South Korea fired warning shots at one of the North's patrol boats as it strayed across the border, Seoul's defence ministry said, raising tensions while a rare reunion for families separated by the peninsula's 1950-53 war was underway.
The South's navy were launching a crackdown on Chinese fishing boats illegally operating off the country's western coast Saturday when it spotted the patrol vessel and fired five warning shots.
The North Korean ship returned across the border soon afterwards without firing back, the defence ministry added.
But Pyongyang on Sunday described the incident as a "serious military provocation" and accused Seoul of seeking to reverse recent improvement in ties.
"The shelling that was committed in broad daylight was a deliberate provocation to spark off a military conflict...and again escalate the tension on the Korean Peninsula," the Committee for the Peaceful Reunification of Korea, which handles cross-border affairs, said in a statement.

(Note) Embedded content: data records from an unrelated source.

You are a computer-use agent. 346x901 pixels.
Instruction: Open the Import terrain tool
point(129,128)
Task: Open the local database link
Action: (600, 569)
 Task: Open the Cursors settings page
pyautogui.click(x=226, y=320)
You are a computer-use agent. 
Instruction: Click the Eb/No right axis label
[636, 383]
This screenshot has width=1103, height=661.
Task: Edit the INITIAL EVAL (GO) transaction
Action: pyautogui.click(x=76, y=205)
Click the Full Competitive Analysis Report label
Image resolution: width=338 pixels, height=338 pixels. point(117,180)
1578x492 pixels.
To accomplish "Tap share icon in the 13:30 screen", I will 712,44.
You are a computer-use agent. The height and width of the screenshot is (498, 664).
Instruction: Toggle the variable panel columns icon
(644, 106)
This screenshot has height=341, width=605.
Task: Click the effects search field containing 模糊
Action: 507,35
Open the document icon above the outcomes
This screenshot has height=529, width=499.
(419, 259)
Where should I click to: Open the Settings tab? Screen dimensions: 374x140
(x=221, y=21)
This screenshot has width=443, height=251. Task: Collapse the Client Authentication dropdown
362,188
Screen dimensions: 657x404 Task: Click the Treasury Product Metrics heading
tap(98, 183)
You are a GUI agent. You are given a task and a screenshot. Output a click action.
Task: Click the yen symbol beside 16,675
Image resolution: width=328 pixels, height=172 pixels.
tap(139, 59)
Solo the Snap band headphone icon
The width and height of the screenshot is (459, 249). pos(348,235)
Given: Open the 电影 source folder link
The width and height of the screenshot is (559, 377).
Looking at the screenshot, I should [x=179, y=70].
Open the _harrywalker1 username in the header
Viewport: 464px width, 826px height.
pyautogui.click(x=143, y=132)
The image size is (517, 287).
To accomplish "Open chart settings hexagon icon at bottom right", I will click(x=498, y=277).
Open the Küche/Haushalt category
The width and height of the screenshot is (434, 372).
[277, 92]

"The recent military provocation of the South Korean military gangsters was a dangerous act aimed to chill the hard-won atmosphere of improving the relations and totally derail the process for implementing the North-South agreement," the statement said.
In August the two Koreas agreed to work together to defuse military tension and hold another temporary reunion for families separated by the Korean War.
The October 20-26 reunion -- only the second in five years -- is currently underway in the North's Mount Kumgang resort, with hundreds of people meeting their families for the first time in nearly 70 years.
North Korean incursions over the Yellow Sea border -- which Pyongyang does not officially recognise -- are not unusual.
The border -- drawn unilaterally by the US-led United Nations forces after the war -- was the scene of brief but bloody naval clashes in 1999, 2002 and 2009.